## TASK REQUIREMENTS
Lines in the listing below containing the string "menu" are to be identified and copied.

(DATASET EXCERPTS begins)

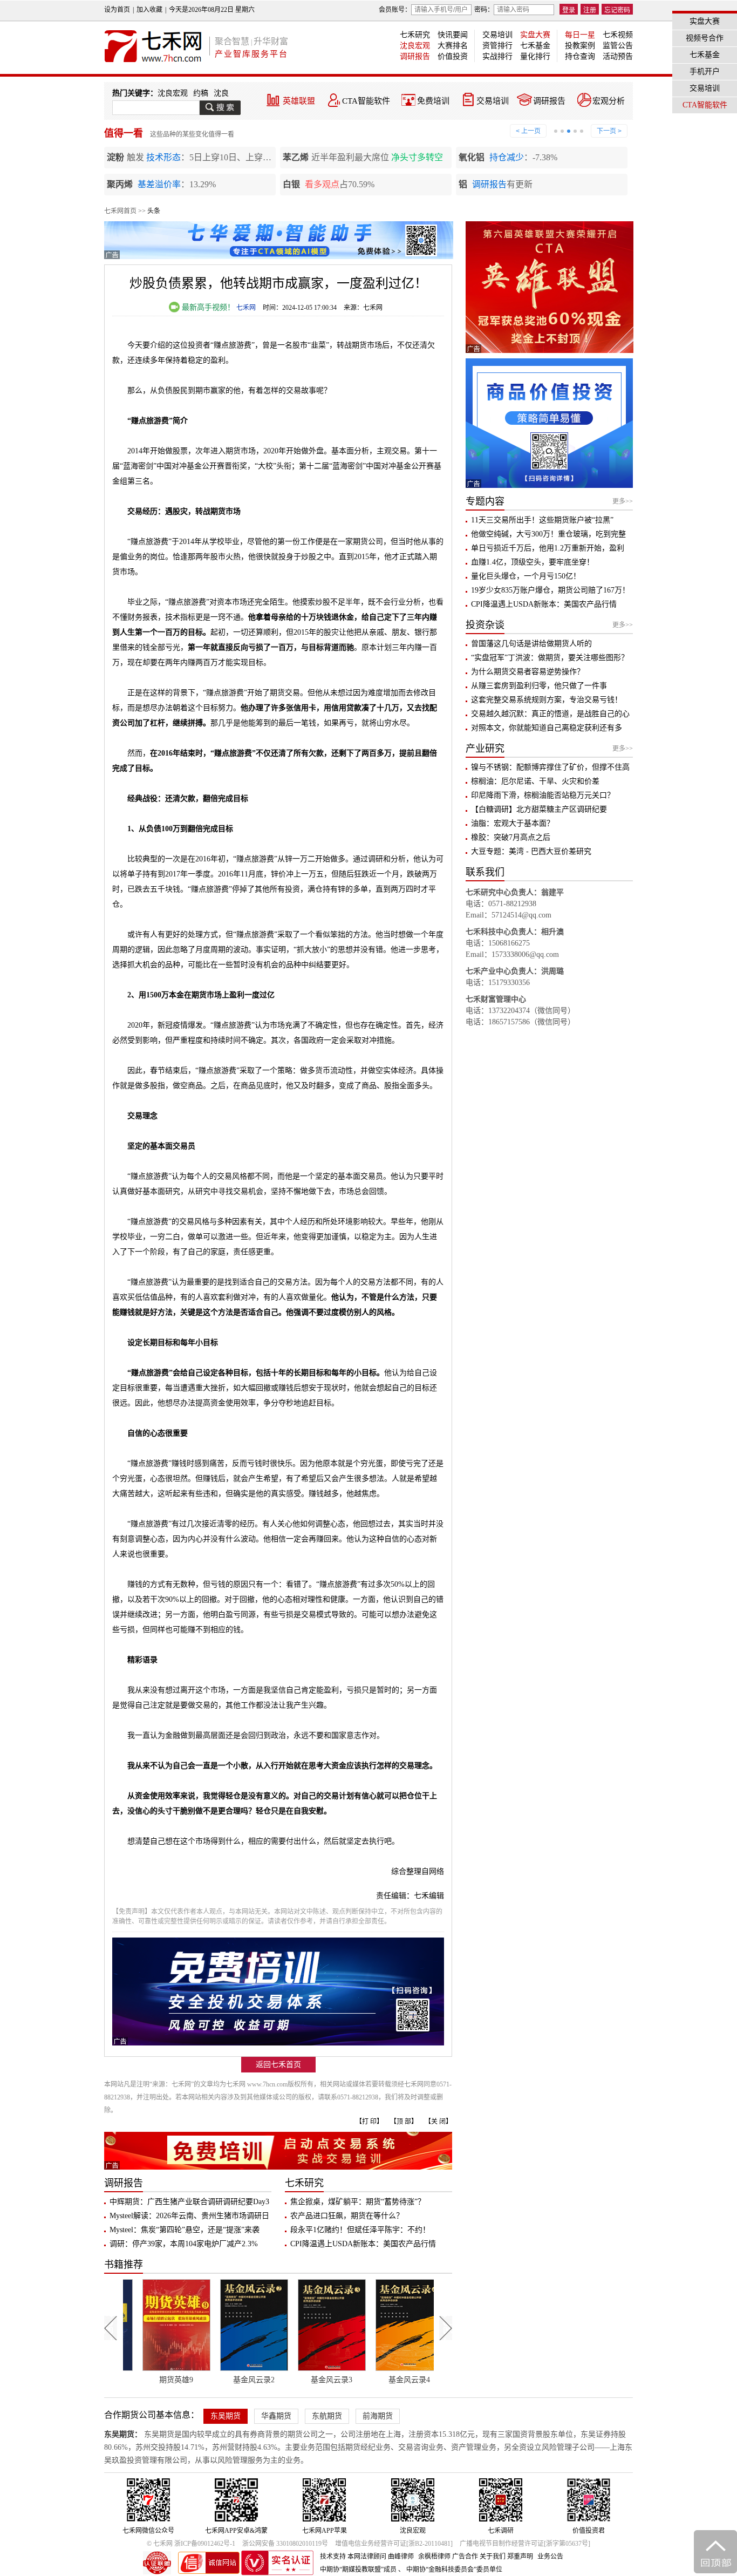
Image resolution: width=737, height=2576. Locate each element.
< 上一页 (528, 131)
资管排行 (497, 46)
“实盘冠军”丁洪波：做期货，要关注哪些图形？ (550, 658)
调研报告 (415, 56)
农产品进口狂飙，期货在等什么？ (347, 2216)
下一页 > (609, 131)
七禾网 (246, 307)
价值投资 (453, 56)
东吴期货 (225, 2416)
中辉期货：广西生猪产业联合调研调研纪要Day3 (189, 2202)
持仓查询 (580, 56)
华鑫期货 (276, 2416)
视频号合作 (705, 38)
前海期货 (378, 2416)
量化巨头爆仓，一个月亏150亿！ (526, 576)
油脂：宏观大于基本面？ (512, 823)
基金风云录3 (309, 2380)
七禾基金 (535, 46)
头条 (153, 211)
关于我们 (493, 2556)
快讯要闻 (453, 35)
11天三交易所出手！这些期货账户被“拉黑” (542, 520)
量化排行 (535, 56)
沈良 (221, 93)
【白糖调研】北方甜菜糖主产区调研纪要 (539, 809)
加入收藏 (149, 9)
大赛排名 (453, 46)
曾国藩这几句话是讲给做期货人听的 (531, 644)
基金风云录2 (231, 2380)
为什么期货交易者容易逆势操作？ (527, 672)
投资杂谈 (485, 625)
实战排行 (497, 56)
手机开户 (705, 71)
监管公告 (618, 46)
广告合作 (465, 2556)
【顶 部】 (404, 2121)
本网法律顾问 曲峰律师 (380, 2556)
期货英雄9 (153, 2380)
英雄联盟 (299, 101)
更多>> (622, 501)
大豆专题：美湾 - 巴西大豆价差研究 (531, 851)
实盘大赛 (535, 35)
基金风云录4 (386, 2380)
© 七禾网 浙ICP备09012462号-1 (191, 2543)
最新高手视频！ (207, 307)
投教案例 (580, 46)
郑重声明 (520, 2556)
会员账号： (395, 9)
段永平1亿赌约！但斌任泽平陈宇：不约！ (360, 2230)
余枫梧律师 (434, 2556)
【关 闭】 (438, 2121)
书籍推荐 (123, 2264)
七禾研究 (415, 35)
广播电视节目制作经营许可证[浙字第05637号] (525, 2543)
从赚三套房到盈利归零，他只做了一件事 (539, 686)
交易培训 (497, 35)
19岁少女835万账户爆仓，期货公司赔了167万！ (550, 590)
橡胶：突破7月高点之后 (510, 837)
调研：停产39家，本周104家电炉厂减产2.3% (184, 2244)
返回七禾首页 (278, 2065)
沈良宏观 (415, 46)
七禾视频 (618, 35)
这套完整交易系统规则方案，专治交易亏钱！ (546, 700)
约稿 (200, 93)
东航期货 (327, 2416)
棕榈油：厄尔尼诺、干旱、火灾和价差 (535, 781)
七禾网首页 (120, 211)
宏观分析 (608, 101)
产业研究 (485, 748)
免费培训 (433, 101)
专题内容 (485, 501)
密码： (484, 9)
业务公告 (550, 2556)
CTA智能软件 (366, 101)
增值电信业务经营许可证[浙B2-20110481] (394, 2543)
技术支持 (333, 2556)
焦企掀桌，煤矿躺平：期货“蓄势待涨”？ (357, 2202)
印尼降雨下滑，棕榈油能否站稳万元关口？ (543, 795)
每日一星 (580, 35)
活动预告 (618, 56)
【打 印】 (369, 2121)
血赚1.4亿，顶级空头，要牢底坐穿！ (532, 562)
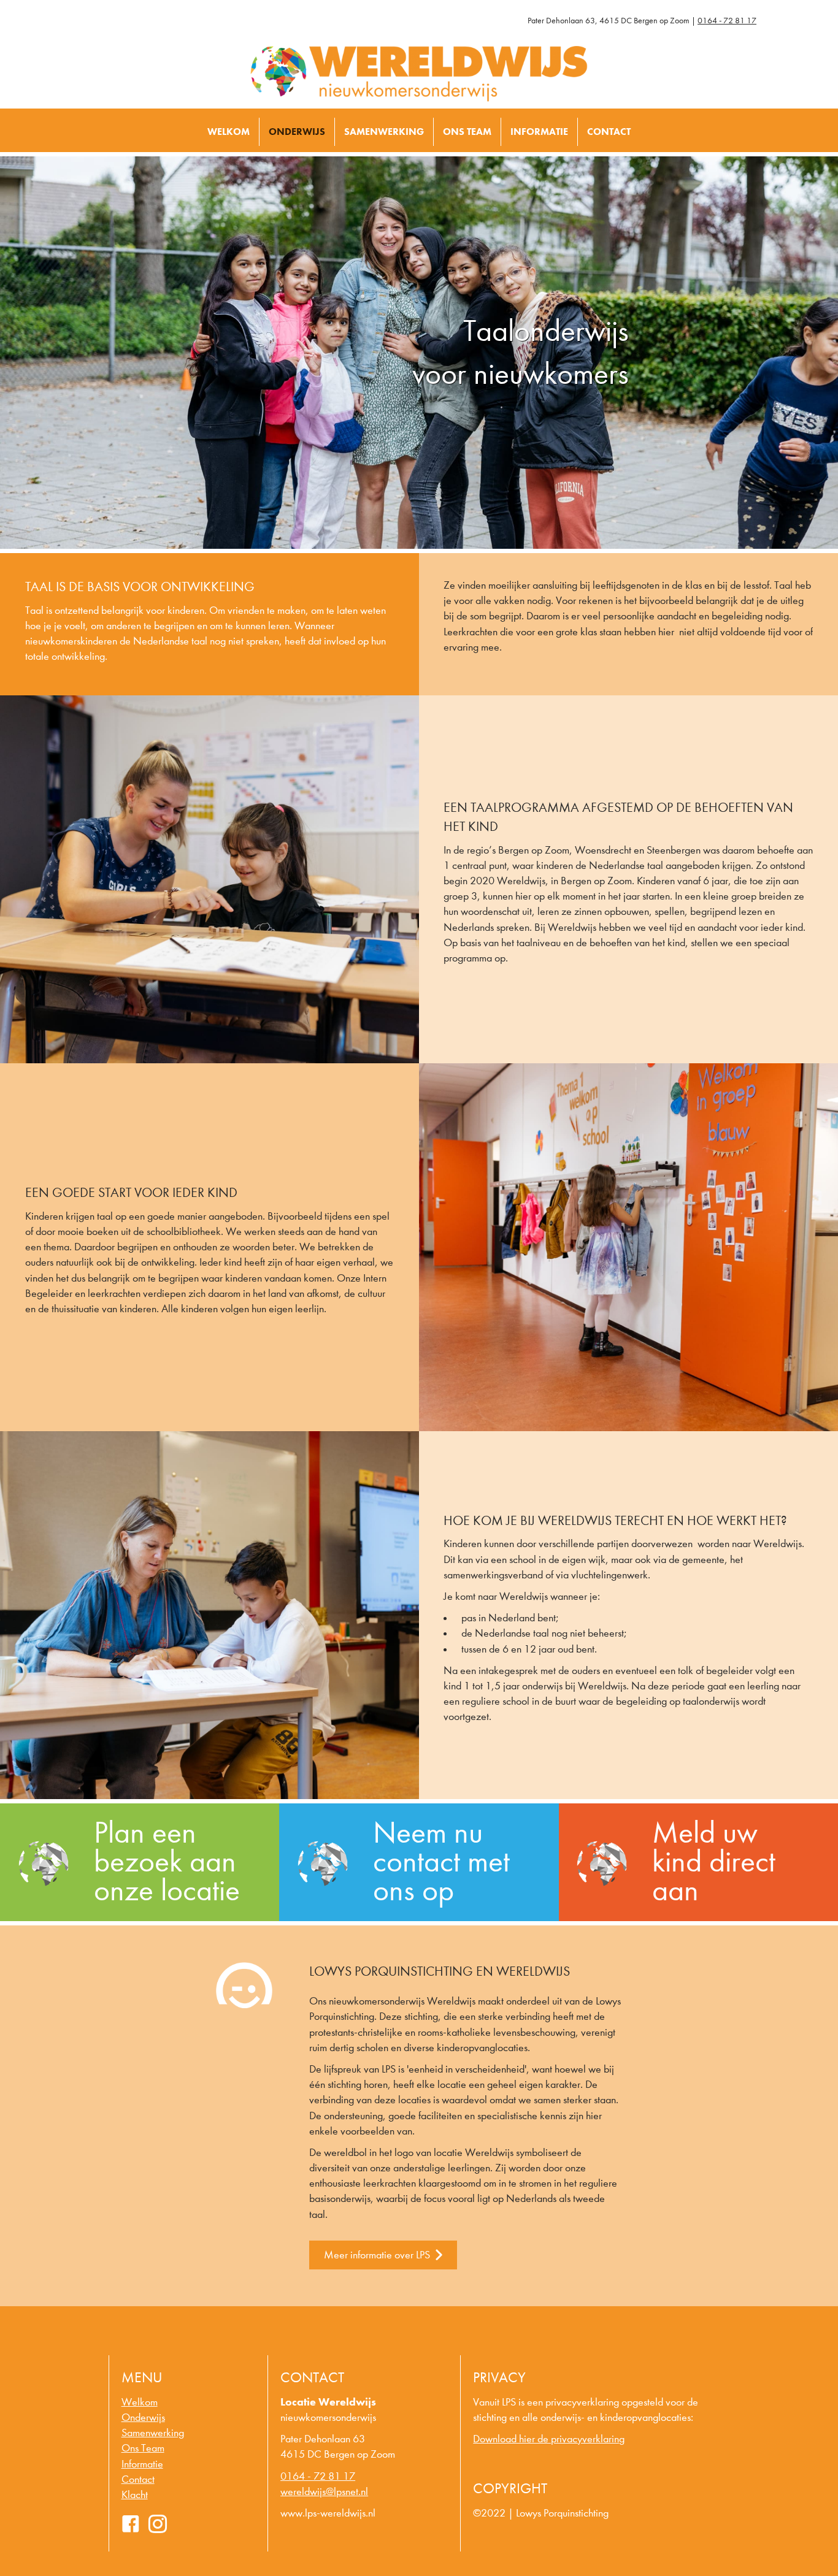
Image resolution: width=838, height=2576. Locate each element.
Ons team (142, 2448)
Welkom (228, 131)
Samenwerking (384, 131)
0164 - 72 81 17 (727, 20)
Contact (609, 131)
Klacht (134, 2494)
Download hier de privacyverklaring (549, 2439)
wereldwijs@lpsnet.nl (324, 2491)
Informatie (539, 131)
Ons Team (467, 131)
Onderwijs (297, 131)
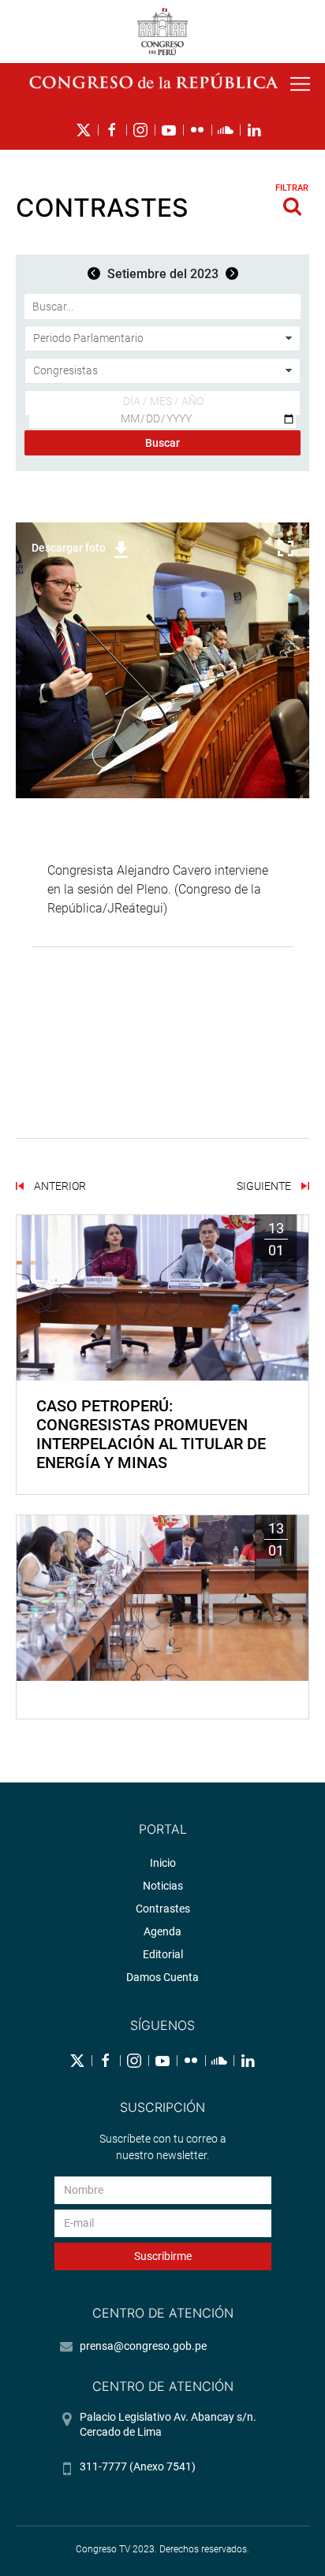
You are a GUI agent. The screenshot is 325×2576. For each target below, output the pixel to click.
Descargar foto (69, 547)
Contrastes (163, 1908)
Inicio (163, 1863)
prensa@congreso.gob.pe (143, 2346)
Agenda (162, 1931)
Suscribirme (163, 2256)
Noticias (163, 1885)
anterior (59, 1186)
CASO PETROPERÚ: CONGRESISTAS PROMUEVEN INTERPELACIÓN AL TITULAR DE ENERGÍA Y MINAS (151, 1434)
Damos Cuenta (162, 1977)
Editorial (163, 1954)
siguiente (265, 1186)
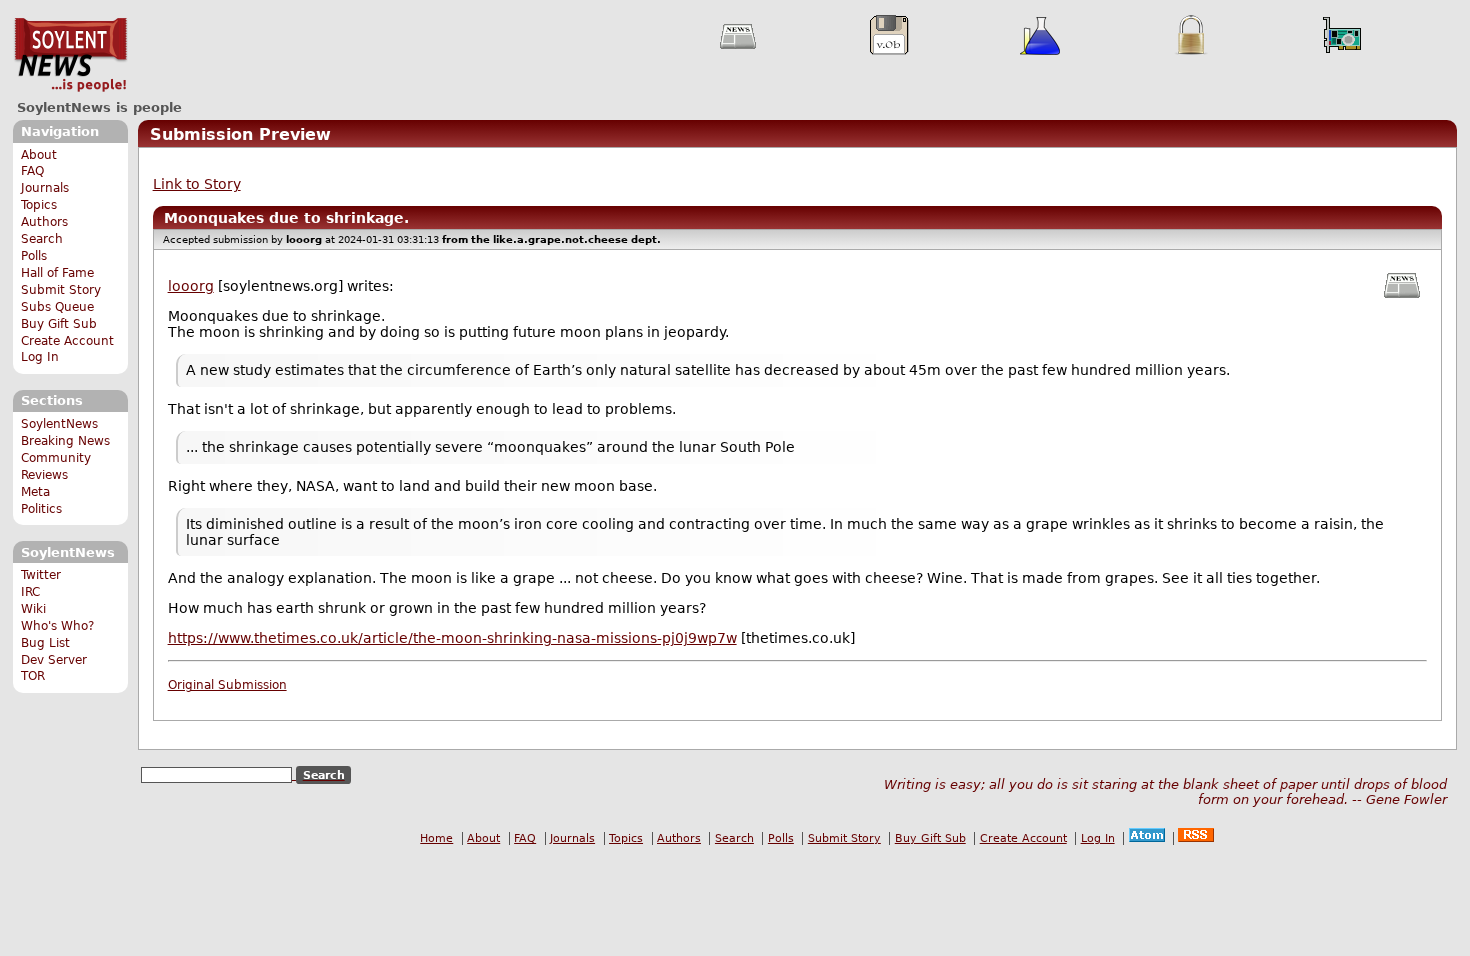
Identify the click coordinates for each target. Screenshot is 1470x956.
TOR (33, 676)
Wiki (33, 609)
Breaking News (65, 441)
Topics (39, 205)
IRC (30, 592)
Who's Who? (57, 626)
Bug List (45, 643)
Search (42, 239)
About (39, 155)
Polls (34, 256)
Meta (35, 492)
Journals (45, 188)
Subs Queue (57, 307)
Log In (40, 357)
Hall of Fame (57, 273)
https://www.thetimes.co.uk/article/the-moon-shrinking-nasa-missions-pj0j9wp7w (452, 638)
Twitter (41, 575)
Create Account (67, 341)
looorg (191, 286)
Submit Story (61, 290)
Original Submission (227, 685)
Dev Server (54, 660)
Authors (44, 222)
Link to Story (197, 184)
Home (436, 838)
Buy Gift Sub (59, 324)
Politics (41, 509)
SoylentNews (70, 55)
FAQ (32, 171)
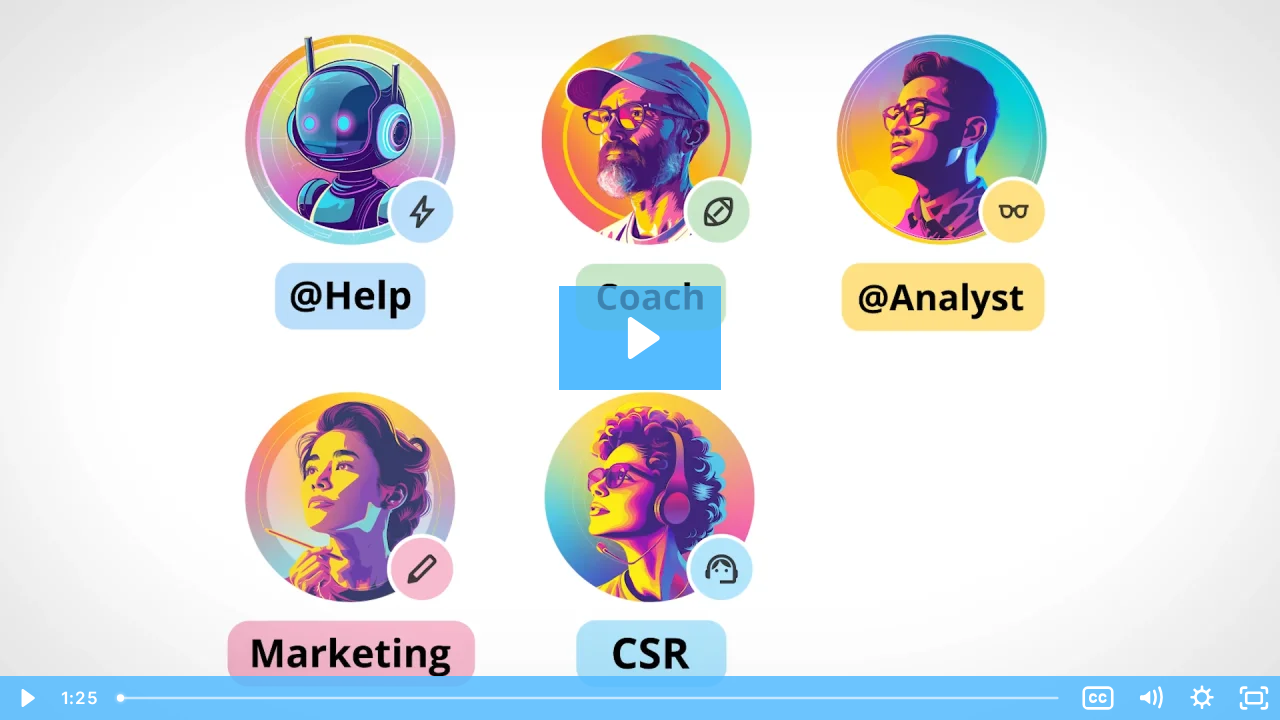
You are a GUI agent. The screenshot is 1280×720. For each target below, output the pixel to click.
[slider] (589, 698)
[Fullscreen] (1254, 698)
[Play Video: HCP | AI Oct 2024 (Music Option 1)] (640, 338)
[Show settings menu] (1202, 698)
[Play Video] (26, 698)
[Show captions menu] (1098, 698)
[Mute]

(DATASET EXCERPTS ends)

## RESULT OF THIS EXERCISE
[Show settings menu] (1202, 698)
[Show captions menu] (1098, 698)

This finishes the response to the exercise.